## WORK TO BE COMPLETED
Which lines in the records below mention the word "Леди"? Copy each one out.

[Collected data entries]
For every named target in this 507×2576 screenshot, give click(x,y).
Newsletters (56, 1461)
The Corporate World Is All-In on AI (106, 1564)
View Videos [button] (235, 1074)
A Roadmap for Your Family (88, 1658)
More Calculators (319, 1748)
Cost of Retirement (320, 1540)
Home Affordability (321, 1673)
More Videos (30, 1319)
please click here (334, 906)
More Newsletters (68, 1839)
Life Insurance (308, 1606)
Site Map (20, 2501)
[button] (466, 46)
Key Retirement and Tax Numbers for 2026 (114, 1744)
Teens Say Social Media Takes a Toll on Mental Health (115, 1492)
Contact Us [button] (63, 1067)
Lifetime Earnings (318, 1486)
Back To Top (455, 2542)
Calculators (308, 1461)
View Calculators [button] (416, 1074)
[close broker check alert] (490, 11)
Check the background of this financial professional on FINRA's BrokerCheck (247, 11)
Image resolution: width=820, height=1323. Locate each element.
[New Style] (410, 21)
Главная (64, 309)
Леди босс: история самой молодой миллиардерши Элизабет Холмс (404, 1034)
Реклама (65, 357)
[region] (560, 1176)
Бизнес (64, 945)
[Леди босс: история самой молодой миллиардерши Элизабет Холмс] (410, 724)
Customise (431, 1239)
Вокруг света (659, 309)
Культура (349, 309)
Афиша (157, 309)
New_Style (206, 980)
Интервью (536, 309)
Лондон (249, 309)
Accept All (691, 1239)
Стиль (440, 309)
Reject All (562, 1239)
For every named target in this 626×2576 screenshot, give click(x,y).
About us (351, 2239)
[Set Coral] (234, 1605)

## EXERCISE SOLUTION
Леди босс: история самой молодой миллиардерши Элизабет Холмс (404, 1034)
[Леди босс: история самой молодой миллиардерши Элизабет Холмс] (410, 724)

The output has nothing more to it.